= REQUIRED WORK =
Reprint every line of the data, keeping each character intact.

= Stored items from a collection =
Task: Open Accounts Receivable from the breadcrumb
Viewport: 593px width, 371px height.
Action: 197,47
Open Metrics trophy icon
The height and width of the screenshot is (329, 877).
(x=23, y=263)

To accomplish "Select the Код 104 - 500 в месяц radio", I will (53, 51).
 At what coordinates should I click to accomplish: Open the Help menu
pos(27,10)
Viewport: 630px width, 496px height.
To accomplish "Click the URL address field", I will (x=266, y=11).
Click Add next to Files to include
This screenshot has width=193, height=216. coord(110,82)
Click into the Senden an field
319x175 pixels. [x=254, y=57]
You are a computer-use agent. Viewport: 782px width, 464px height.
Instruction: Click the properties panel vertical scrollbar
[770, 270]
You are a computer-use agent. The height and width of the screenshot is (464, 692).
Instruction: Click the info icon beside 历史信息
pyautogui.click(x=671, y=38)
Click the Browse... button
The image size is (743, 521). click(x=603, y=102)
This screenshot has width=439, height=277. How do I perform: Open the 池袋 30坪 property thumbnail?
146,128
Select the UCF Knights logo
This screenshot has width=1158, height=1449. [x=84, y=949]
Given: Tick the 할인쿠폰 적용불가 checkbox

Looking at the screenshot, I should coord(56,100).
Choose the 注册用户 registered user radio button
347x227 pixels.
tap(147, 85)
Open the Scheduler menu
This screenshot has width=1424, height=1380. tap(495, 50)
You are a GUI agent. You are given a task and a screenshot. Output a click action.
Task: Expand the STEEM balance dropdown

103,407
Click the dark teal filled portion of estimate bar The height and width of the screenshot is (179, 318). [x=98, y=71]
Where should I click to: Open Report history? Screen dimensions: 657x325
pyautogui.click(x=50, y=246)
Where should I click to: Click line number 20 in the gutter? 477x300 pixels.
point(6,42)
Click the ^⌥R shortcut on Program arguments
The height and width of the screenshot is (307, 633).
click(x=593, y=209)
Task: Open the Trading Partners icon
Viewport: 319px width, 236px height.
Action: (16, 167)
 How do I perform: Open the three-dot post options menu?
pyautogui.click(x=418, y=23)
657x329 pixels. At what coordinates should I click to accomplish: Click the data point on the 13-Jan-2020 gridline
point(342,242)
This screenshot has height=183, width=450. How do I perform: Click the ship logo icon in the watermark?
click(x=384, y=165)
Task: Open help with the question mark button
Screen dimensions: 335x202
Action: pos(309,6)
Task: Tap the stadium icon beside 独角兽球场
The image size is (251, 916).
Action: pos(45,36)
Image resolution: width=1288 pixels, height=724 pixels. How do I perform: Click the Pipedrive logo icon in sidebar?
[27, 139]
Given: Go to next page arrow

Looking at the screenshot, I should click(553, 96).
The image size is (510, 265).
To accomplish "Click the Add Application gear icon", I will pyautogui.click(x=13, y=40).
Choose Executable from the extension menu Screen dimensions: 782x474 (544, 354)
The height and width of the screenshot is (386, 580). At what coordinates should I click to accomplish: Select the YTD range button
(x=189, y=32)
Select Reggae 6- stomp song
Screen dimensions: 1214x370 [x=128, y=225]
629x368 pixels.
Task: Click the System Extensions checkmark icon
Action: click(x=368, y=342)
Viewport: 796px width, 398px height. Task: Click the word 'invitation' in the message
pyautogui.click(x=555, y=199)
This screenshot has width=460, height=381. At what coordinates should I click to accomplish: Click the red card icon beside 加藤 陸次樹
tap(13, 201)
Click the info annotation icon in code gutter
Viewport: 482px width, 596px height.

= SOLVED PROBLEM =
Task: Open Accounts Receivable from the breadcrumb
Viewport: 593px width, 371px height.
Action: 197,47
Open Metrics trophy icon
The height and width of the screenshot is (329, 877).
(x=23, y=263)

To accomplish "Select the Код 104 - 500 в месяц radio", I will (53, 51).
 At what coordinates should I click to accomplish: Open the Help menu
pos(27,10)
Viewport: 630px width, 496px height.
To accomplish "Click the URL address field", I will (x=266, y=11).
Click Add next to Files to include
This screenshot has width=193, height=216. coord(110,82)
Click into the Senden an field
319x175 pixels. [x=254, y=57]
You are a computer-use agent. Viewport: 782px width, 464px height.
Instruction: Click the properties panel vertical scrollbar
[770, 270]
You are a computer-use agent. The height and width of the screenshot is (464, 692).
Instruction: Click the info icon beside 历史信息
pyautogui.click(x=671, y=38)
Click the Browse... button
The image size is (743, 521). click(x=603, y=102)
This screenshot has width=439, height=277. How do I perform: Open the 池袋 30坪 property thumbnail?
146,128
Select the UCF Knights logo
This screenshot has width=1158, height=1449. [x=84, y=949]
Given: Tick the 할인쿠폰 적용불가 checkbox

Looking at the screenshot, I should coord(56,100).
Choose the 注册用户 registered user radio button
347x227 pixels.
tap(147, 85)
Open the Scheduler menu
This screenshot has width=1424, height=1380. tap(495, 50)
You are a GUI agent. You are given a task and a screenshot. Output a click action.
Task: Expand the STEEM balance dropdown

103,407
Click the dark teal filled portion of estimate bar The height and width of the screenshot is (179, 318). [x=98, y=71]
Where should I click to: Open Report history? Screen dimensions: 657x325
pyautogui.click(x=50, y=246)
Where should I click to: Click line number 20 in the gutter? 477x300 pixels.
point(6,42)
Click the ^⌥R shortcut on Program arguments
The height and width of the screenshot is (307, 633).
click(x=593, y=209)
Task: Open the Trading Partners icon
Viewport: 319px width, 236px height.
Action: (16, 167)
 How do I perform: Open the three-dot post options menu?
pyautogui.click(x=418, y=23)
657x329 pixels. At what coordinates should I click to accomplish: Click the data point on the 13-Jan-2020 gridline
point(342,242)
This screenshot has height=183, width=450. How do I perform: Click the ship logo icon in the watermark?
click(x=384, y=165)
Task: Open help with the question mark button
Screen dimensions: 335x202
Action: pos(309,6)
Task: Tap the stadium icon beside 独角兽球场
The image size is (251, 916).
Action: pos(45,36)
Image resolution: width=1288 pixels, height=724 pixels. How do I perform: Click the Pipedrive logo icon in sidebar?
[27, 139]
Given: Go to next page arrow

Looking at the screenshot, I should click(553, 96).
The image size is (510, 265).
To accomplish "Click the Add Application gear icon", I will pyautogui.click(x=13, y=40).
Choose Executable from the extension menu Screen dimensions: 782x474 (544, 354)
The height and width of the screenshot is (386, 580). At what coordinates should I click to accomplish: Select the YTD range button
(x=189, y=32)
Select Reggae 6- stomp song
Screen dimensions: 1214x370 [x=128, y=225]
629x368 pixels.
Task: Click the System Extensions checkmark icon
Action: click(x=368, y=342)
Viewport: 796px width, 398px height. Task: Click the word 'invitation' in the message
pyautogui.click(x=555, y=199)
This screenshot has width=460, height=381. At what coordinates should I click to accomplish: Click the red card icon beside 加藤 陸次樹
tap(13, 201)
Click the info annotation icon in code gutter
Viewport: 482px width, 596px height.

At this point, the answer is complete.